Wie in vielen europäischen Ländern ist wildes Campen auch in Spanien verboten. Aber keine Sorge: Auch für Camper bietet Spanien zahlreiche interessante und abwechslungsreiche Plätze und einige interessante Camping-Formen. Insbesondere im Norden des Landes, sowohl direkt am Meer als auch in den Bergen, finden sich Campingplätze unterschiedlichster Kategorien.

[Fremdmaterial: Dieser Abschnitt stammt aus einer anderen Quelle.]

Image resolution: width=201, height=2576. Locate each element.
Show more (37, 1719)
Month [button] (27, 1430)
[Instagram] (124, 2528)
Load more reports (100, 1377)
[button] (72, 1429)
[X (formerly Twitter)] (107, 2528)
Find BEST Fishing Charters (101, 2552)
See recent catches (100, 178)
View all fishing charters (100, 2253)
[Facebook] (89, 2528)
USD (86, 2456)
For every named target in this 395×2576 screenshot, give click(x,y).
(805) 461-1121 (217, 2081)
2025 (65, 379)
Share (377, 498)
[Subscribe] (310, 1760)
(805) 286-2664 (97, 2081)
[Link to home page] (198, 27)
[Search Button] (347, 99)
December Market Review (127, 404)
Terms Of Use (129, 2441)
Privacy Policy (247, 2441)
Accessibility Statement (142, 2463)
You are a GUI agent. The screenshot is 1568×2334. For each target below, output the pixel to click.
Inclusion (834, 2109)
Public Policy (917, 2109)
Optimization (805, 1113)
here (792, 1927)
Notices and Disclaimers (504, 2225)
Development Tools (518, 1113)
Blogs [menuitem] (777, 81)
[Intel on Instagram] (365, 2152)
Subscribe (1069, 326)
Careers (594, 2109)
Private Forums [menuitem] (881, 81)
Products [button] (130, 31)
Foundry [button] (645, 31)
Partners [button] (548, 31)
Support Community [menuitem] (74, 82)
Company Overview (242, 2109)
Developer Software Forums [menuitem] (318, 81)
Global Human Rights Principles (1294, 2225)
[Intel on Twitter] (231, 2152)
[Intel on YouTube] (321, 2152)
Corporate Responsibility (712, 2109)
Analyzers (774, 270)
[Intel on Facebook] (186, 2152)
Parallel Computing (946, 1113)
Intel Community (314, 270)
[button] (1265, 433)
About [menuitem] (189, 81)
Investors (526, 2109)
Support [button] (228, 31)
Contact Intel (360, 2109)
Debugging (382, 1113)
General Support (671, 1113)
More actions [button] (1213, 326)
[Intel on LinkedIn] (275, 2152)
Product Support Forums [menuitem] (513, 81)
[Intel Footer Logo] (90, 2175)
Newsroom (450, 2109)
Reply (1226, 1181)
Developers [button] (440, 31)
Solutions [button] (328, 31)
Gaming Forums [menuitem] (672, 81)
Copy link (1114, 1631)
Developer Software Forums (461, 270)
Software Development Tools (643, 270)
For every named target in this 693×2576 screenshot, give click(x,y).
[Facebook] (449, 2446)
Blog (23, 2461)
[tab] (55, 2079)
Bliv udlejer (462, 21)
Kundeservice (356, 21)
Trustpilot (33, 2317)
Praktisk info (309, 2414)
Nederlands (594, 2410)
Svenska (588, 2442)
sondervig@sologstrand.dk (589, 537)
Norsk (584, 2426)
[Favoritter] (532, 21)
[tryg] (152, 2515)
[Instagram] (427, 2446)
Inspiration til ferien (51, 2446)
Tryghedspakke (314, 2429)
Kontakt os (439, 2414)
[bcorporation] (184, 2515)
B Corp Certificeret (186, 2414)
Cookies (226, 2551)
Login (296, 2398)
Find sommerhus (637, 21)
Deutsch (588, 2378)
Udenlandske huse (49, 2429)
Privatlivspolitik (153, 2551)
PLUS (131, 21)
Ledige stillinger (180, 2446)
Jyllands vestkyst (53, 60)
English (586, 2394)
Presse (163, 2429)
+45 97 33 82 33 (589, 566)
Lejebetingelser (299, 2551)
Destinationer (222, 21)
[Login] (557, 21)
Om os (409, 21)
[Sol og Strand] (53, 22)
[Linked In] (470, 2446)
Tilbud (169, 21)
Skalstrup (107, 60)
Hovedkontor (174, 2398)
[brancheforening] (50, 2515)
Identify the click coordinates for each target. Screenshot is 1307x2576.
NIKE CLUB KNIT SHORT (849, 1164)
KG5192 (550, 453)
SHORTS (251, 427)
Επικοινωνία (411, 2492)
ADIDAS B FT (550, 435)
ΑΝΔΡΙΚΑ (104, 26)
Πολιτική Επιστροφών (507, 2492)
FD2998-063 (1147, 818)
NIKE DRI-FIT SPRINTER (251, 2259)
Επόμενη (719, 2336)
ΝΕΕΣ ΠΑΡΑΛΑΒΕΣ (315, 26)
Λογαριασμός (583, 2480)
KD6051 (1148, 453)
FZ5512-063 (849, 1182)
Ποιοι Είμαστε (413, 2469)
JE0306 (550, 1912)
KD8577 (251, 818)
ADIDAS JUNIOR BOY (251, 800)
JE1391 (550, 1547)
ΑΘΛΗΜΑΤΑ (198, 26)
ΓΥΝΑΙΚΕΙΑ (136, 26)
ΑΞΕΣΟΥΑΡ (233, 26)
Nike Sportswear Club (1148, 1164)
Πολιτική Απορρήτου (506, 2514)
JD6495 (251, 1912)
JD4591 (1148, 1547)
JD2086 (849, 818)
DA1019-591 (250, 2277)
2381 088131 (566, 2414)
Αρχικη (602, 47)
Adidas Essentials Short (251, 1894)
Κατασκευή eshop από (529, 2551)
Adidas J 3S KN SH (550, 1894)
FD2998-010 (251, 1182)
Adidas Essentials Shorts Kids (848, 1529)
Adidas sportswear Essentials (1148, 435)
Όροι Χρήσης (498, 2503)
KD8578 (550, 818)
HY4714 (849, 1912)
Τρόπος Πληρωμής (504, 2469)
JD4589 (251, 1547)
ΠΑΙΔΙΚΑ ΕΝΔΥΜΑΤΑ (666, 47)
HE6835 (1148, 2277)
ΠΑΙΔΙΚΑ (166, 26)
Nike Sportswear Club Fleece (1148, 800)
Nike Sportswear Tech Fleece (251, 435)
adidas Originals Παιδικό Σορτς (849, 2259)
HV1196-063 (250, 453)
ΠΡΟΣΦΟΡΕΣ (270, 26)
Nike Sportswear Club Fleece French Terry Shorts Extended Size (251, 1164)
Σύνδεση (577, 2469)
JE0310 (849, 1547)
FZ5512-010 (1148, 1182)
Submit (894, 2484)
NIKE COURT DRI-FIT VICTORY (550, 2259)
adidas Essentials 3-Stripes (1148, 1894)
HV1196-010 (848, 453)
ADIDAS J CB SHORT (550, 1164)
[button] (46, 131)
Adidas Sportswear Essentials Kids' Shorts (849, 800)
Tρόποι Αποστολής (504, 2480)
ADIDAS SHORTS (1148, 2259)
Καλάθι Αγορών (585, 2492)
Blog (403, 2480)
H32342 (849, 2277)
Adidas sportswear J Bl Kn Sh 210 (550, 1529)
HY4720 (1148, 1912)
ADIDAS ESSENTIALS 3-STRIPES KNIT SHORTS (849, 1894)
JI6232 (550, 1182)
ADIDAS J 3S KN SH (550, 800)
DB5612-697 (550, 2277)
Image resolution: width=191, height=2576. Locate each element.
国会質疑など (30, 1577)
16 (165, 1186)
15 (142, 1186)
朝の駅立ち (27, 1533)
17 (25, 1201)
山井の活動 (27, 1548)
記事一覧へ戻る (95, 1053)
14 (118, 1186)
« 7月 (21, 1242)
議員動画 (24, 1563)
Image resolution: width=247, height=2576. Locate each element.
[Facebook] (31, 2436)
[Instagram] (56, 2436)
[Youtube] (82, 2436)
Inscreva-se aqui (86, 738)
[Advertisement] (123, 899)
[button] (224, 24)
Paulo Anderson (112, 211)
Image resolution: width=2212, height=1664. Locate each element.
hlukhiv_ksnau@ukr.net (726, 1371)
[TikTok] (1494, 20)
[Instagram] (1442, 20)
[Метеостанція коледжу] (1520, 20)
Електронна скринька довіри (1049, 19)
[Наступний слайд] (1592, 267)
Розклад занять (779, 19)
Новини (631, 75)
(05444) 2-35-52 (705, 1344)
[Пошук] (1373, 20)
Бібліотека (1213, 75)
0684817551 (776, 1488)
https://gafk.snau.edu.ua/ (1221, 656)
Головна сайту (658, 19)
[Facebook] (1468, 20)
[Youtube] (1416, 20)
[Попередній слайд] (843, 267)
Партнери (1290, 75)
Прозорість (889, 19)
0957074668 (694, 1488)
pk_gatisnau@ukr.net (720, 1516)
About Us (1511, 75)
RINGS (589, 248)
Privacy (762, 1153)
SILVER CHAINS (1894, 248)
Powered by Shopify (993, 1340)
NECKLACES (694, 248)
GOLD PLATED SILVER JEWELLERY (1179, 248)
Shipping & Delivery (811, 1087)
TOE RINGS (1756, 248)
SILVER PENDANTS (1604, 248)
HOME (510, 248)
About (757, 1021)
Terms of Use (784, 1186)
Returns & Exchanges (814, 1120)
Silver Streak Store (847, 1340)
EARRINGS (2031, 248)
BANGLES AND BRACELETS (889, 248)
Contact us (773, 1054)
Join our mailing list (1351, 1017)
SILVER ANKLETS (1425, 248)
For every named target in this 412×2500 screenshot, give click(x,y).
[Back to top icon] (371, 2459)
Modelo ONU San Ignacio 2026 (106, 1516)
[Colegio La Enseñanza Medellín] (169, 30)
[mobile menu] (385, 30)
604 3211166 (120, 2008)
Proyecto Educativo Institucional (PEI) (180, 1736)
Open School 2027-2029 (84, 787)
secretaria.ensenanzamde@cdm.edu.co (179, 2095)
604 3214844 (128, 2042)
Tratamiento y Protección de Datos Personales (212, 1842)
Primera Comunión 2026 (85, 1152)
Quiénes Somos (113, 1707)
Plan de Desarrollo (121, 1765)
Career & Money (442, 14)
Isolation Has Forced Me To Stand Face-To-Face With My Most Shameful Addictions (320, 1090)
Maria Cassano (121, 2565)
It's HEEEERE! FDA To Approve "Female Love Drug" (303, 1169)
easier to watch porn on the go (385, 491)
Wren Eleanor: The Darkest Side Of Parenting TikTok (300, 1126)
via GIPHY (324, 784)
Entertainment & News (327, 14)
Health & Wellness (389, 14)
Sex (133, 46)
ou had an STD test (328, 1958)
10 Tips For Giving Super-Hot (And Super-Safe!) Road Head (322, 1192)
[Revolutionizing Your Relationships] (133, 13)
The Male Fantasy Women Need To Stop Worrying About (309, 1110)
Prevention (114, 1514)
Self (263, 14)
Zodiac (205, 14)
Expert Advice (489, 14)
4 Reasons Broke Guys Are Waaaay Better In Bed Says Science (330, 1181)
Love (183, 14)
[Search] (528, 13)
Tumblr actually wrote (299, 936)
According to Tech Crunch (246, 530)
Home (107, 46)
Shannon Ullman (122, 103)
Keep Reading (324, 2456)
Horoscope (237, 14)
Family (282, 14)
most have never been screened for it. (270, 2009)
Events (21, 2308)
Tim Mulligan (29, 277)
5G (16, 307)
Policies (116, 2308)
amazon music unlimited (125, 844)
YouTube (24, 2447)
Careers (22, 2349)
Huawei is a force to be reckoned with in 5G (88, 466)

Man unterscheidet je nach Lage und Ausstattung drei verschiedene dieser Kategorien. Die am besten ausgestatteten Plätze der Kategorie 1 sind im Prinzip ein großes Ferienzentrum und bieten weit mehr als nur einen Stellplatz in Traumlage, Strom-/Wasser und sanitäre Einrichtungen: Zur Ausstattung gehören hier beispielsweise auch ein weitläufiges, gut gepflegtes Areal, attraktive Freizeitangebote, einfache Miet-Bungalows, ein Pool und WLAN.

Einige der spanischen Campingplätze sind das ganze Jahr über geöffnet, andere nur in den Sommermonaten und vielleicht noch in der Karwoche. Interessierte sollten sich also im Vorfeld ihrer Reise über ihre Wunsch-Plätze informieren und ggfs. bereits einen Platz reservieren. Auf der Suche nach einem geeigneten Campingplatz stößt man auch auf so interessante Angebote wie Camping auf dem Bauernhof oder FKK-Camping. Übrigens: Wanderer im Norden Spaniens können zwar nicht wild campen, haben aber die Möglichkeit, in Berghütten (refugio) zu übernachten. Auch hier gilt: Die Hütten werden nicht alle das ganze Jahr über bewirtschaftet – es ist also sinnvoll, sich zuvor über in Frage kommende Hütten im Internet, beispielsweise bei der spanischen Föderation für den Wander- und Klettersport (fedme), zu informieren.